400 millones de euros para construir buques militares en Ferrol y Cádiz

Exponaval 2012

Por José González Spaudo

Fuente: La voz de Galicia

Según ha anunciado el Presidente de la Sociedad Española de Participaciones Industriales (SEPI), dependiente del Ministerio de Economía y accionista único de la empresa de barcos militares NAVANTIA, el Estado ha encargado a esta empresa semiquebrada la construcción de dos Buques de Acción Marítima (portaaviones que se usan para eso que llaman «proyección» y que consiste en desplazarlos trufados de armamento a costas a miles de kilómetros para intimidar o invadir países o a imponer condiciones pesqueras, comerciales o sobre sus recursos a los tipos de esas zonas) por valor de 400 millones de euros (200 cada buque).

La medida la venden como un modo de dar trabajo en Cádiz y en Ferrol, donde la gente depende de las industria militar y ante la falta de perspectiva, se estaba volviendo levantisca.

Es llamativo que el anuncio se haga en los días previos a la campaña electoral europea, y no sólo porque suena a un modo de evitarse que los trabajadores del naval la líen en plena campaña, sino por otras razones:

  • Una, porque si observamos las propuestas electorales de los «principales» partidos del bipartidismo placebo que padecemos, la reivindicación de que Europa invierta a tope en defensa resulta una de sus propuestas reales (aunque bien oculta en rincones recónditos de sus programas electorales para que la gente no se mosquee):
  • Dos, porque coincide con lo decidido por la oligarquía que domina Europa, tal como se plasmó en  la cumbre sobre seguridad y defensa del Consejo del año pasado, que decidieron impulsar la industria militar europea y el i+d militar.
  • Tres, porque en este caso, y por incoherente que nos parezca, la idea de aumentar la carga de trabajo de Navantia en Cádiz y Ferrol construyendo barcos de guerra, la apoyó como enmienda a los presupuestos generales del estado la autodenominada «izquierda plural», con lo que el PPSOE puede muy bien aclarar que se hacen eco de las preocupaciones por el trabajo de la izquierda transformadora que aspira a romper con el juego de intereses de la oligarquía al servicio del capital y blá, blá, blá.
  • Cuatro, porque demuestra que el destino «europeo» de las zonas tradicionalmente ancladas al monocultivo de la industria militar es, precisamente, más de lo mismo, y no provocar una reconversión que haga del trabajo algo digno y de la producción algo útil socialmente. Pueden invertirse los mismos 400 millones de euros (más los 700 que les dieron antes para resolver el «sobrepeso» del submarino español) en provocar un cambio productivo en Ferrol y Cádiz para asegurar un futuro diferente, pero prefieren meter la pasta en el sucio negocio de las armas y envilecer a los trabajadores construyendo algo por lo que otros pueblos nos consideran enemigos.

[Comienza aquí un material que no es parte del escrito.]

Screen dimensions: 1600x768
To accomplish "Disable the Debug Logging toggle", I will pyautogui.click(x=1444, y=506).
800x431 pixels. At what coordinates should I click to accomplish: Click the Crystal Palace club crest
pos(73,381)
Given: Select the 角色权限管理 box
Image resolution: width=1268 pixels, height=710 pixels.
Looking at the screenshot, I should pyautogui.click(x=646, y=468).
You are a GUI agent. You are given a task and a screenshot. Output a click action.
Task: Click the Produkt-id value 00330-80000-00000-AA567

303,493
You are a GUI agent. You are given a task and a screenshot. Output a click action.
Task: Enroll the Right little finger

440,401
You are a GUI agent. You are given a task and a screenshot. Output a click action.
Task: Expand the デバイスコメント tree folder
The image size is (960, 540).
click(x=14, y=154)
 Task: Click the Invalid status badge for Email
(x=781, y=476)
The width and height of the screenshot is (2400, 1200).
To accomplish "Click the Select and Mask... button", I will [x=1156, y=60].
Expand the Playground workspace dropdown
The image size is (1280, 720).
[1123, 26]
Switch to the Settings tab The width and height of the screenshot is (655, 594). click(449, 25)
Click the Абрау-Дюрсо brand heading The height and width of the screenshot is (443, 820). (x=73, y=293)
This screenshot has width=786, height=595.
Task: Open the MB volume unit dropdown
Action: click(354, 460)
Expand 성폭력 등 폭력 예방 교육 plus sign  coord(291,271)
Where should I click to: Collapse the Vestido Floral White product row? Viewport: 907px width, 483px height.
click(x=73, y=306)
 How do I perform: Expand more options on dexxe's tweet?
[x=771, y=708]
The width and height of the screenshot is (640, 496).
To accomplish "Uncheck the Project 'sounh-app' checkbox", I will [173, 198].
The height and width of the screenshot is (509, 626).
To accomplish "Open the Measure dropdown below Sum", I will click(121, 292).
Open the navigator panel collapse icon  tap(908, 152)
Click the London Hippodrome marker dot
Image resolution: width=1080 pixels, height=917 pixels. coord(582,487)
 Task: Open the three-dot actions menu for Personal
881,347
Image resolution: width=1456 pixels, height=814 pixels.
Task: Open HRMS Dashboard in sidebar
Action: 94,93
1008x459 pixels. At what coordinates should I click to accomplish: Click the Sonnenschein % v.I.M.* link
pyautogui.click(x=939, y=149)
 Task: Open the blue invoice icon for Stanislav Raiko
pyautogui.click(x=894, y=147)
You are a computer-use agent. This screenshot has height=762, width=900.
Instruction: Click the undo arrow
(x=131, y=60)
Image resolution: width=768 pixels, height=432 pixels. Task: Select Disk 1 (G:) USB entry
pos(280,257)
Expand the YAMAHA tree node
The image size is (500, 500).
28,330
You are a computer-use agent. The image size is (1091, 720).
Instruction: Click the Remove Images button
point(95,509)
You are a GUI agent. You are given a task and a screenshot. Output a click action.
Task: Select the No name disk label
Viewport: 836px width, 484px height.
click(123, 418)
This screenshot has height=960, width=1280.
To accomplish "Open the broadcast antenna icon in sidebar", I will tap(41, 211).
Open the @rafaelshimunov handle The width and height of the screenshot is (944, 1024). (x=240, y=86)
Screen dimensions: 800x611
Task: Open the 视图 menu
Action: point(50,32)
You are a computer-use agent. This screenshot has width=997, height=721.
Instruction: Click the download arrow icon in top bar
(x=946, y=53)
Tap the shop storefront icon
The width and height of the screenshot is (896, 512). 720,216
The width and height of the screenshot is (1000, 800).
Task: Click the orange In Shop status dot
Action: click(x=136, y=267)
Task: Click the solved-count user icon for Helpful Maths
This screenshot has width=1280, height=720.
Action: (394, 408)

De este modo, como una dádiva de campaña, nos ofrecen ahora algo mucho más allá del mero caramelo electoral. Un caramelo envenenado que ni la izquierda conformista se atreve a rechazar.

A veces la coherencia no forma parte de nuestra apuesta de futuro. Probablemente en la misma medida en que nuestra práctica y nuestras ideas tampoco lo hacen.